姫様
アニェーゼ様というのはアグニ家の本家の次女のことだ。
若干14歳にして天才の名を欲しいままにしている魔術師である。次期評議員の呼び声も高く、実現すればヴァーユ家のベアトリーチェを越えて史上最年少の評議員となることになる。
そんなアニェーゼ様であるが、物心ついてこの方、魔術においても舌戦においても人に負けたことがないせいなのか、気が強いことでも人後に落ちず、アグニ家の長老でさえ手綱を取れないと評判の美少女である。
そのアニェーゼ様が、勝手に出撃を決めたわずか三日後、まさにその本人が丘の上で颯爽と馬首を巡らし、長く淡い色の髪の毛を風になびかせたまま空気の匂いをかぐような仕草をした後、
「ここね……」
とつぶやいた。
「ここ……ですか?」
とおそるおそる返したのはアニェーゼ様の執事的な立場を任されているエラルド教授だった。四十代の前半のはずだが、苦労のせいか六十歳に見える哀れな人だ。やはり馬に乗っている。というか今アニェーゼ様に付き従っている10人のアグニ家の面々は全員馬に乗っている。何しろここはエートルリア王国の北側に存在する広大な荒野だからだ。
アニェーゼ様は、アヴァール帝国の侵攻からエートルリア王国を守ることを決めたあと、直ちにアグニ家の魔術師120名を引き連れてエートルリア王国に向かった。
アヴァール帝国はすでに国境を侵犯し、途上にある村々を適当に強奪しながら王都目指して一直線に南下してきているという。
おそらく決戦の地となるのは、今までもアヴァール帝国の侵犯を食い止めてきたエートルリア王国の北辺の要衝であるカンザの周辺にある荒れ地だと目されており、すでにエートルリアの手持ちの軍4000はカンザに入り、アグニ家の120名の魔術師も続けてそこに入った。

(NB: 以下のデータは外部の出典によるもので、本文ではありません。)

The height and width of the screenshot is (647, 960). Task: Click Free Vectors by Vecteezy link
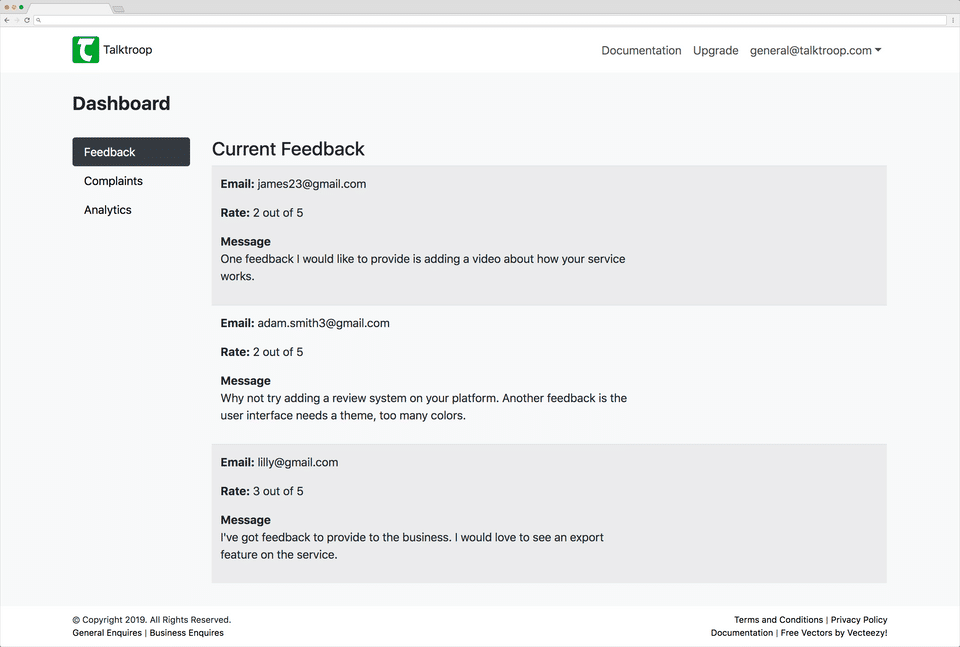pyautogui.click(x=834, y=633)
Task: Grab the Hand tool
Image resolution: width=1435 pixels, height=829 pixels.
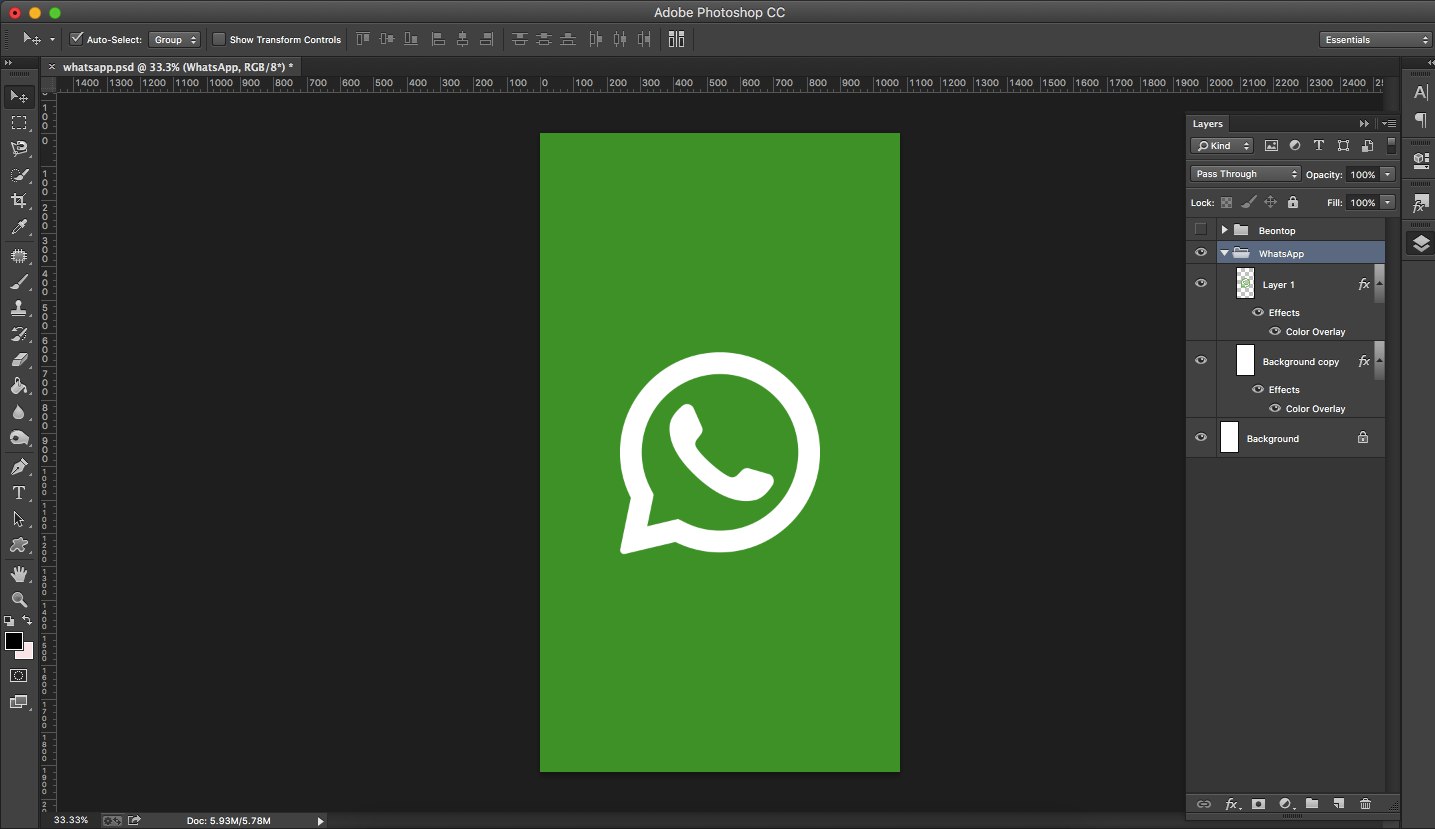Action: coord(18,574)
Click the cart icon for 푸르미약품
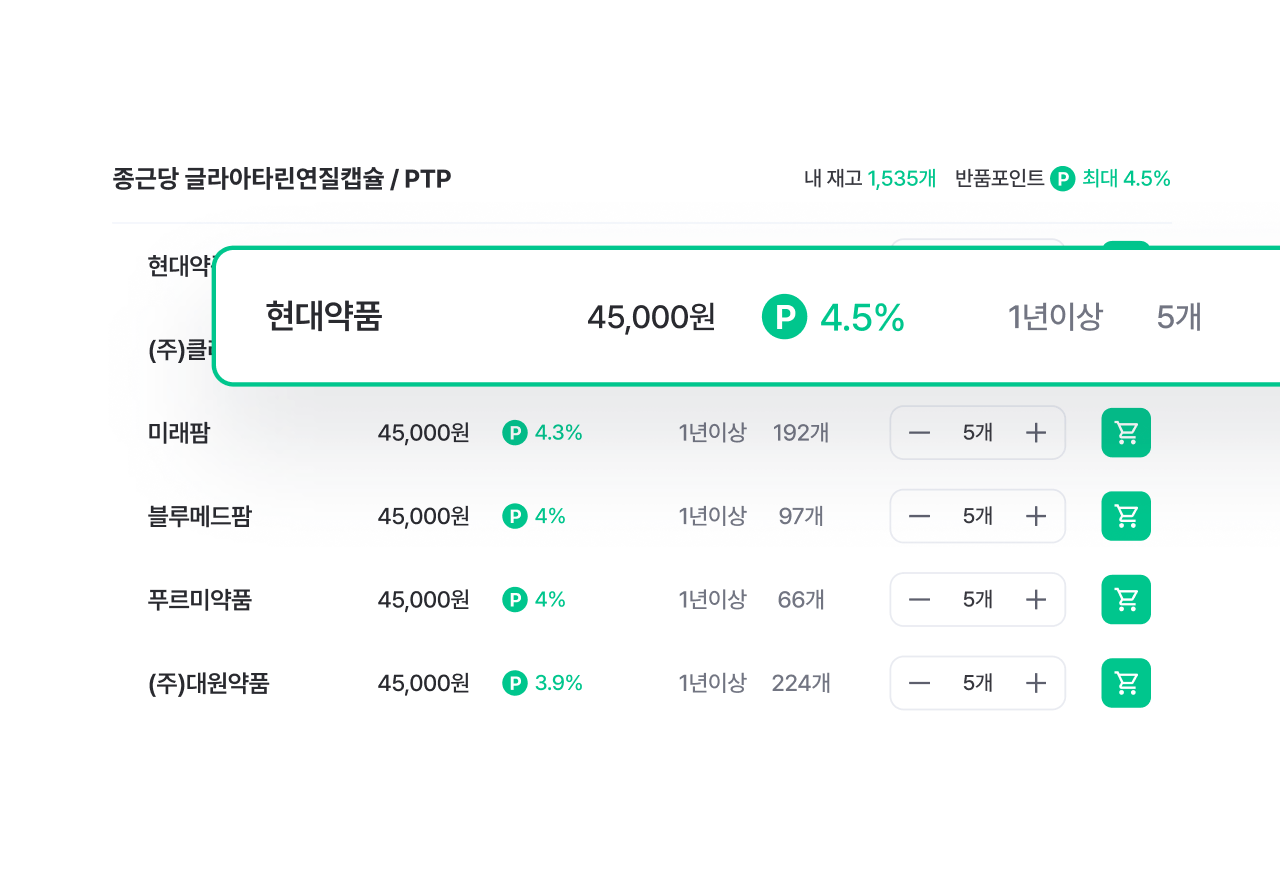 tap(1126, 599)
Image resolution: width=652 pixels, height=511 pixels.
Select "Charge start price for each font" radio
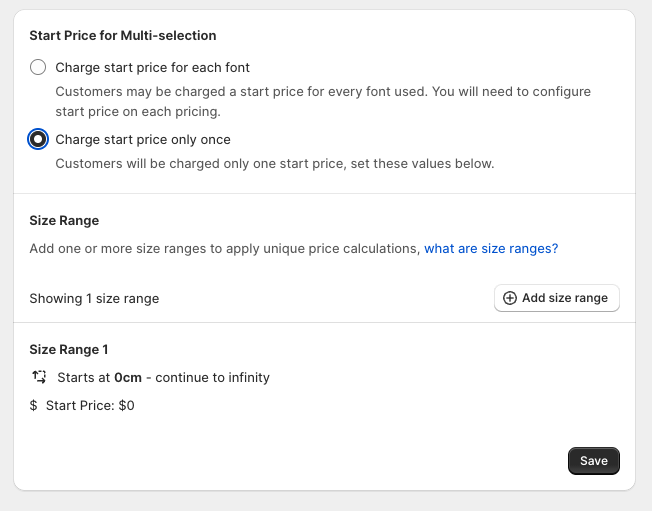38,67
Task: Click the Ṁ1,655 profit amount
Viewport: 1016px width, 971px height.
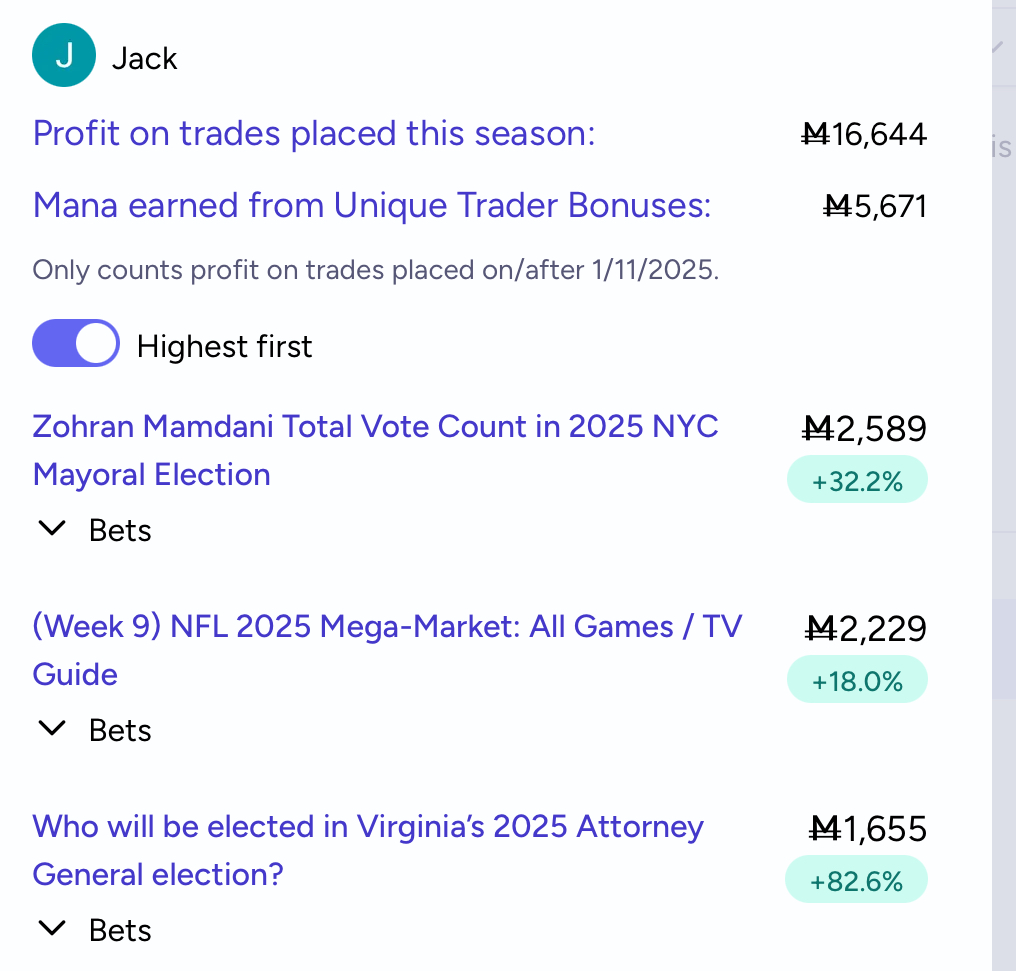Action: pos(867,829)
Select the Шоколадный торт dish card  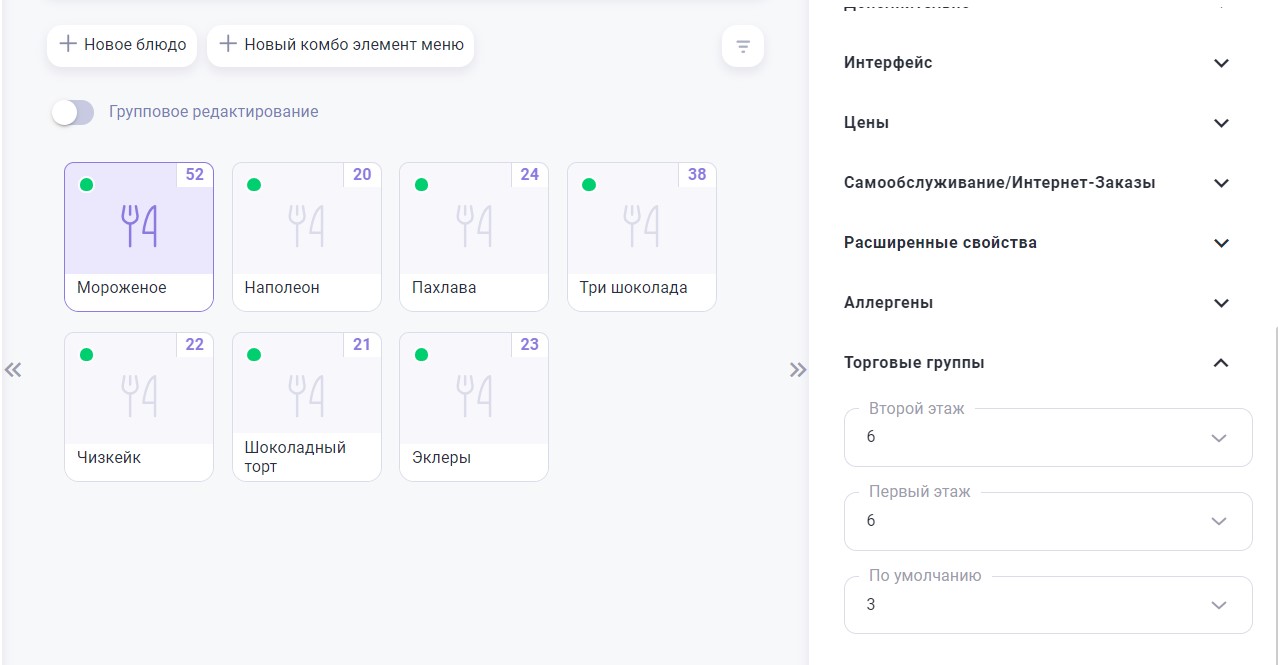click(306, 407)
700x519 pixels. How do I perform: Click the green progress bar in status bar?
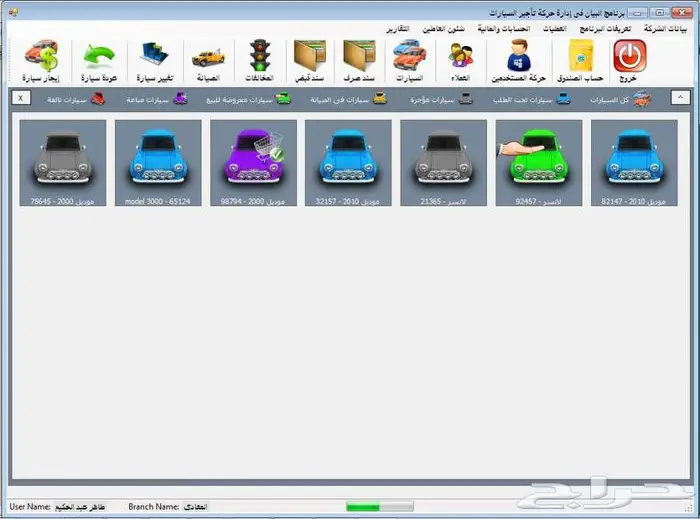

三日後にはアヴァール帝国軍がやってくる、というタイミングで、アニェーゼ様が突然、戦場となる場所の地形が見たい、と言い出して、取る物もとりあえず、すぐに出られるアグニ家の講師以上の10人で荒れ地に向かった。そして何の因果か、俺もその10人に入っていた。
自分の発言に、期待した反応を得られなかったのかアニェーゼ様は不機嫌な顔でエラルド教授の方を見た。
「ったく、エラルドはいつもながら阿呆ね。この風の流れが分からないの? 風魔法を使うのには適度の量の自然の風が必要。それにここならその丘の向こうの川も水魔法に利用できるわ」
アニェーゼ様はすらりとした指で丘の向こうを指さした。
思わず俺は首をかしげていた。
その動きをアニェーゼ様は見逃さなかった。
「ちょっとそこの!」
一瞬、自分のことを言われたことに気づかずに、俺は無様にキョロキョロと周囲を見回し、カッとなったらしいアニェーゼ様は、馬を寄せてきて俺の額にアイアンクローをかけて、
「貴様だ貴様!」
「ひ! す、すみません!!」
「名前は!?」
「リキニウスです!!」
「さっき、不満そうだったわね? どうして? 適当に言い逃れしたら許さないわよ? 細切れにしてこの荒野の野獣の生態調査に協力してもらうから」
「いや、あの……」
「心して答えなさい。いい? あなたの命が掛かってるの。あなたが細切れになった後復活できるような魔法を習得しているのなら別だけどね」
人形のように美しい少女が凄むその迫力に、俺は震え上がった。